A global biotechnology company had previously assessed the potential acquisition of a product with a novel mechanism of action, for use within a niche population with high unmet medical need. While the acquisition candidate was evaluated and found to fall short of the necessary threshold criteria in terms of forecast revenue potential, a similar asset was subsequently acquired by a top-ten multi-national pharmaceutical company. Our client now wishes to re-explore, in a robust and flexible way, the true potential of the agent for in-licensing. A patient-based model needs to be built, consisting of robust patient populations on which to evaluate the product. In addition, the model architecture must facilitate:
- The exploration of product potential in a number of patient populations
- The identification of key areas of unmet need across the USA and top-five European markets
- Incorporation of new drivers of product use, to be populated with market research outputs that may be generated closer to launch
The disease condition is poorly understood in terms of diagnosis, survival, risk factors and identifying patients who are likely to progress from a related pre-existing disease. Clinical groups active in this area are developing guidelines regarding diagnostic criteria, and clinical markers of disease progression and severity. These guidelines are driven by recent scientific advances and the rapidly increasing body of knowledge of the disease, as to the pathological pathways and mechanisms involved. A considerable challenge exists in trying to estimate realistic patient populations and include relevant criteria which are likely to be used to identify treatment candidates when the product eventually launches.

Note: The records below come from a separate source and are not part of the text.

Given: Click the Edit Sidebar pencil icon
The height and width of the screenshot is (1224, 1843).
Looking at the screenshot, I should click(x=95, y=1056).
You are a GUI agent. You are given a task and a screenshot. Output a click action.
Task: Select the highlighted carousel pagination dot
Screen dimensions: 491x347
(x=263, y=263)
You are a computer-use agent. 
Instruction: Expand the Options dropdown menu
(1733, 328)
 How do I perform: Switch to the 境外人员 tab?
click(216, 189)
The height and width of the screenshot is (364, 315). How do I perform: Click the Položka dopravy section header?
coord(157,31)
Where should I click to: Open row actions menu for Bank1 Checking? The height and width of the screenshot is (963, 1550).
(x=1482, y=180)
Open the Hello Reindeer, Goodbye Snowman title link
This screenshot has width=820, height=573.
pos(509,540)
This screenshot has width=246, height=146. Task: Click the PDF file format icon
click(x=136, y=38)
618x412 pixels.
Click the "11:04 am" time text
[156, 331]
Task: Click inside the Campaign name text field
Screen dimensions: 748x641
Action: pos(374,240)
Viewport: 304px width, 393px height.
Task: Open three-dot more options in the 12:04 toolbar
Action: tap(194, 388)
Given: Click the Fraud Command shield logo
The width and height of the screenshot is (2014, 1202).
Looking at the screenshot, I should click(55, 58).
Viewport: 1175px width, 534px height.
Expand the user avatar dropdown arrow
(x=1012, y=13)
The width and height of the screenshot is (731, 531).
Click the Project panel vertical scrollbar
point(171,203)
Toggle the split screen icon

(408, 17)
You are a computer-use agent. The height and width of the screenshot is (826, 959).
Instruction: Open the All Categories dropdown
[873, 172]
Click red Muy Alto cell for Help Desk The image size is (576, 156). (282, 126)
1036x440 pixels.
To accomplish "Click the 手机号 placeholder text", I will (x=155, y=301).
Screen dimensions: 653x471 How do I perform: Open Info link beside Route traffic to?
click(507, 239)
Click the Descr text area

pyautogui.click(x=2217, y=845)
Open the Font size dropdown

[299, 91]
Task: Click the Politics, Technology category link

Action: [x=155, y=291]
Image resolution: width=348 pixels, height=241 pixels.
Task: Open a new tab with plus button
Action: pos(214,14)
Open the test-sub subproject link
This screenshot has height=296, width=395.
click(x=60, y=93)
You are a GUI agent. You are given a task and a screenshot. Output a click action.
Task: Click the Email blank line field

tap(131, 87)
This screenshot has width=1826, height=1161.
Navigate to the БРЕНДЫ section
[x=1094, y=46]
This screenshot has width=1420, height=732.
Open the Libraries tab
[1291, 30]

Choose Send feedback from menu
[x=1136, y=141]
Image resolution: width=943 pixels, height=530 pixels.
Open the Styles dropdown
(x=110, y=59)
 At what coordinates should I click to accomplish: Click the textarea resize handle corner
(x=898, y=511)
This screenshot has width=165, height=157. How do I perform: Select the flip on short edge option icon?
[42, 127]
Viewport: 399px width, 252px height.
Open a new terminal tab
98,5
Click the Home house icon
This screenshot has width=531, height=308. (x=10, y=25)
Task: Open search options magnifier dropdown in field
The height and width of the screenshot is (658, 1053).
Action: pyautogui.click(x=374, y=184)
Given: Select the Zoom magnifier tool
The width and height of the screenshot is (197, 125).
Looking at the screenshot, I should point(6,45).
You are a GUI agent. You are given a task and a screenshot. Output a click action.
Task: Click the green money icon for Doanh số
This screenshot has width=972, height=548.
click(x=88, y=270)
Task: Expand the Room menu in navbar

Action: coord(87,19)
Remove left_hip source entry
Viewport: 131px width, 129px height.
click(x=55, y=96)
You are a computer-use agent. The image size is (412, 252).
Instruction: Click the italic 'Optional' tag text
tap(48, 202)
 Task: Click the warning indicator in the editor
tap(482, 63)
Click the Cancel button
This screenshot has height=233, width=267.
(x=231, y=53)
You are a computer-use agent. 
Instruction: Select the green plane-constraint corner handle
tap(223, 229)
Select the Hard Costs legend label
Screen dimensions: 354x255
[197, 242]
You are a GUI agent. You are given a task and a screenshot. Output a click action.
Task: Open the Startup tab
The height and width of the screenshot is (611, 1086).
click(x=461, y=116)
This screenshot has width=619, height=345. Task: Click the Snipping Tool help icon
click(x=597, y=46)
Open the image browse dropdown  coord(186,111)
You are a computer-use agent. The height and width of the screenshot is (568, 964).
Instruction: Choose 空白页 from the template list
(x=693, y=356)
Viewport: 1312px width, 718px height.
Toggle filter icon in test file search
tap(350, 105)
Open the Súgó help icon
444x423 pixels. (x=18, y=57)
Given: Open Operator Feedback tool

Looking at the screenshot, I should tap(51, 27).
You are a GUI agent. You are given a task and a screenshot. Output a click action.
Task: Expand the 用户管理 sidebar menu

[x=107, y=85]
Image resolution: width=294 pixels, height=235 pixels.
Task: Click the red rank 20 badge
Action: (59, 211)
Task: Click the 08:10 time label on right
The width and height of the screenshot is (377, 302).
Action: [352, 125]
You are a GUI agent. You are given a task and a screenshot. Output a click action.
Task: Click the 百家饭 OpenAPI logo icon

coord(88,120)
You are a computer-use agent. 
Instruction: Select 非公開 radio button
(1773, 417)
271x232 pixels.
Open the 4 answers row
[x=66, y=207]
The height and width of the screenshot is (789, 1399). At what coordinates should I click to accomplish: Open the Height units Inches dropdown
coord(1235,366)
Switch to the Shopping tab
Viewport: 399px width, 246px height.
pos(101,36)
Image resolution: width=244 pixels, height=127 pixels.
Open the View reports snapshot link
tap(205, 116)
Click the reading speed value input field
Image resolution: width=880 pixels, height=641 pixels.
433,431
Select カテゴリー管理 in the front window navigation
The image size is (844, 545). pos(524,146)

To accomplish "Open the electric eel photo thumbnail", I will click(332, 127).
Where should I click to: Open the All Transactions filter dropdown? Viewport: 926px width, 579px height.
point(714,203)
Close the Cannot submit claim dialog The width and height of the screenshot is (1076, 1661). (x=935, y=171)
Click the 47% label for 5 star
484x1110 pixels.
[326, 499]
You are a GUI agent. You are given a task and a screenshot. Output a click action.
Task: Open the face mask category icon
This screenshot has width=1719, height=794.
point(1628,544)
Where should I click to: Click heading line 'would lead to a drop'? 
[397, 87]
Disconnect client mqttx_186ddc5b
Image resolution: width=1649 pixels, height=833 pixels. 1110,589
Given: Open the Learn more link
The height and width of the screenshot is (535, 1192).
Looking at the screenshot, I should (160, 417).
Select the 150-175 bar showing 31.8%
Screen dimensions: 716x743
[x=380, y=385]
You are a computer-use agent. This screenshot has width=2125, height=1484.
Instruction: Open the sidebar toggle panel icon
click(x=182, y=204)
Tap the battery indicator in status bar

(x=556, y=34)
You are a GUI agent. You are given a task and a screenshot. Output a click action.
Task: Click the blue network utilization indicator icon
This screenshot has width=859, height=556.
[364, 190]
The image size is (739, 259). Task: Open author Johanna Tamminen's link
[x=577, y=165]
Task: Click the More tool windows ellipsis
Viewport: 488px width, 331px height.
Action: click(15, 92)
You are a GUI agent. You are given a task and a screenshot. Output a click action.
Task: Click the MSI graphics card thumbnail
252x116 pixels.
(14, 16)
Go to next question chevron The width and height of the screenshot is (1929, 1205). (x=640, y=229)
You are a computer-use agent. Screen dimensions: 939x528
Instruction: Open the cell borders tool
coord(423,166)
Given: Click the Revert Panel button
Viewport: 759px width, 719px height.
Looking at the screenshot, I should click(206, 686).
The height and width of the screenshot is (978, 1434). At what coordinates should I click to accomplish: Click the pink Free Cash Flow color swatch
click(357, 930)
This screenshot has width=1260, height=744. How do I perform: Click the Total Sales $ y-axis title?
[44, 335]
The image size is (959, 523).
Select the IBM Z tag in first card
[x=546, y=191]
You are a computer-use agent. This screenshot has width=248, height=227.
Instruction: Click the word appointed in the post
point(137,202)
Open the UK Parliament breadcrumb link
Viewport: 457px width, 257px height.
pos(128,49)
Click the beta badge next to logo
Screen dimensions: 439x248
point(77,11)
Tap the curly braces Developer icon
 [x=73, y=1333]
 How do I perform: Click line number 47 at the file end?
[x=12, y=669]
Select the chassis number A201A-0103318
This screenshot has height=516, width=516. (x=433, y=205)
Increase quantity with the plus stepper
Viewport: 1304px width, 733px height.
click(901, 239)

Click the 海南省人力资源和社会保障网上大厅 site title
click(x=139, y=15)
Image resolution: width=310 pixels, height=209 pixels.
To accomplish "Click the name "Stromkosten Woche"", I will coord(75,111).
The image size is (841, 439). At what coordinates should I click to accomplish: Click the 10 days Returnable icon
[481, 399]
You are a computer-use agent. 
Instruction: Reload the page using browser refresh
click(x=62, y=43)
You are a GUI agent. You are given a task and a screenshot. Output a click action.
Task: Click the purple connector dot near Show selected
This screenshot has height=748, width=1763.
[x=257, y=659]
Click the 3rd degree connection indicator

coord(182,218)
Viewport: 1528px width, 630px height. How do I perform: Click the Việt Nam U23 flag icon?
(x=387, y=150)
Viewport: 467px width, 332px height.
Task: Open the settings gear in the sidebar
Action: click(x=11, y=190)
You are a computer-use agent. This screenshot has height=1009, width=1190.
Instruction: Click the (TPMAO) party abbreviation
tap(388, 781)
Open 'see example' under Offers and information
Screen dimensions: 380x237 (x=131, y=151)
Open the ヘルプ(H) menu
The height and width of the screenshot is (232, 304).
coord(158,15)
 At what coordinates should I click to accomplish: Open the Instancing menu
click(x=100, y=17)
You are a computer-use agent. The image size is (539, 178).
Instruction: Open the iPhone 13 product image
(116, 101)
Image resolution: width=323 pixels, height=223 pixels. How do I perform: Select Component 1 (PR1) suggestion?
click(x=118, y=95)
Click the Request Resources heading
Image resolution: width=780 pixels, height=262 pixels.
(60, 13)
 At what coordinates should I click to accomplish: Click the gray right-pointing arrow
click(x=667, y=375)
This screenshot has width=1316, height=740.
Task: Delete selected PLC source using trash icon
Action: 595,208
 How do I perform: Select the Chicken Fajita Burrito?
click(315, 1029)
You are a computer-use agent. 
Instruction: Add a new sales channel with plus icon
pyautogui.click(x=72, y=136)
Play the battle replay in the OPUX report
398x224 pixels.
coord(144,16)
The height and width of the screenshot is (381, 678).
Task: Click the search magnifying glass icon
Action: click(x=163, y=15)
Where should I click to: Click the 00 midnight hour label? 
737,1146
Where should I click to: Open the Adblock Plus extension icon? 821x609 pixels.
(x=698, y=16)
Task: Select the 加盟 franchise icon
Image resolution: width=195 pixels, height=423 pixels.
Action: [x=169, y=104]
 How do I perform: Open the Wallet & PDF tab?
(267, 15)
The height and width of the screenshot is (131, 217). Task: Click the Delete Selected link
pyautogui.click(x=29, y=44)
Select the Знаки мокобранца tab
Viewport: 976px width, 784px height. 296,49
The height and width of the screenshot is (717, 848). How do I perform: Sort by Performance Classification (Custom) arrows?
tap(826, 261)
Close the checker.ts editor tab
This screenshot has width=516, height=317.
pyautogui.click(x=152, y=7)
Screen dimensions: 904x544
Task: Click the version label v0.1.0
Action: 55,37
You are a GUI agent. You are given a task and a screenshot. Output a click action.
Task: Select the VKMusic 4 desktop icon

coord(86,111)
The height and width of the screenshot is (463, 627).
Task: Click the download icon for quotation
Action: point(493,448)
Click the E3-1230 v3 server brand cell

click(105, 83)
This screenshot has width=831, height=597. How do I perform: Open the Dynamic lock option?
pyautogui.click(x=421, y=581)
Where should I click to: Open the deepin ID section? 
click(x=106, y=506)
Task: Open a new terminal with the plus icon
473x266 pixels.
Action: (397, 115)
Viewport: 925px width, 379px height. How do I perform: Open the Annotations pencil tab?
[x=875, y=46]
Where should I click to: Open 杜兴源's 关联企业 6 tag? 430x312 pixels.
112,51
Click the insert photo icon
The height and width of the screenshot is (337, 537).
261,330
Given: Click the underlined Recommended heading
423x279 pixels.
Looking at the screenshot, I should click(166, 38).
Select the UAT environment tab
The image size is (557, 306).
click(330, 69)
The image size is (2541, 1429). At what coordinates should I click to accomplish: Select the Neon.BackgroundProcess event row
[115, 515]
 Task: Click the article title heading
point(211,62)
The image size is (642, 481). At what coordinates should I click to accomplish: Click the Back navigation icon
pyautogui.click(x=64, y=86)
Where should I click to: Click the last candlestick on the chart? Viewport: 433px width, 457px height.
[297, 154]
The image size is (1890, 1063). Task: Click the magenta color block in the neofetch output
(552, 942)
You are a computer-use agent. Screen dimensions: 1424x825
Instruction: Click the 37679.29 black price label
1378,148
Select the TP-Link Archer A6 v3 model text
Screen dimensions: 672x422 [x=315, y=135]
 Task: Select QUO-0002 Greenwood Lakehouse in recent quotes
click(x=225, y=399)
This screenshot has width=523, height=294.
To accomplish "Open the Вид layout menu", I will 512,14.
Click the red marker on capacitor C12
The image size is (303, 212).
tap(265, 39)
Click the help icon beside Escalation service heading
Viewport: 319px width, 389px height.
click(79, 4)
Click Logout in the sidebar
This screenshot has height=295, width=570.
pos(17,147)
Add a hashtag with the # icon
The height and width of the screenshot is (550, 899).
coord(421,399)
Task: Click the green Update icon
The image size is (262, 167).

Peer-reviewed research publications were used to understand both the therapeutic target’s pathway and to identify and understand potential patient populations. These populations included those predisposed to the disease through specific genetic mutation to those diagnosed at a particular severity level. Flexibility was incorporated to facilitate the selection of clinically relevant variables. This will allow the client the ability to select patients most likely to respond positively to their target therapeutic and to modify their patient inclusion criteria as insight on disease progression evolves. Such profiling parameters will become more robust over time as more disease and clinical trial information becomes available.
Results & Feedback
Black Swan Analysis identified and quantified different patient populations using literature resources. A patient-based model was constructed to allow valuation of the novel therapeutic against product and clinical developments in the emerging marketplace. The model deepened the clients’ working knowledge of the disease area and has assisted their understanding of key areas of risk and uncertainty. The client is currently completing their due diligence assessment in order to establish if the addition of this product to its portfolio is of significant commercial benefit.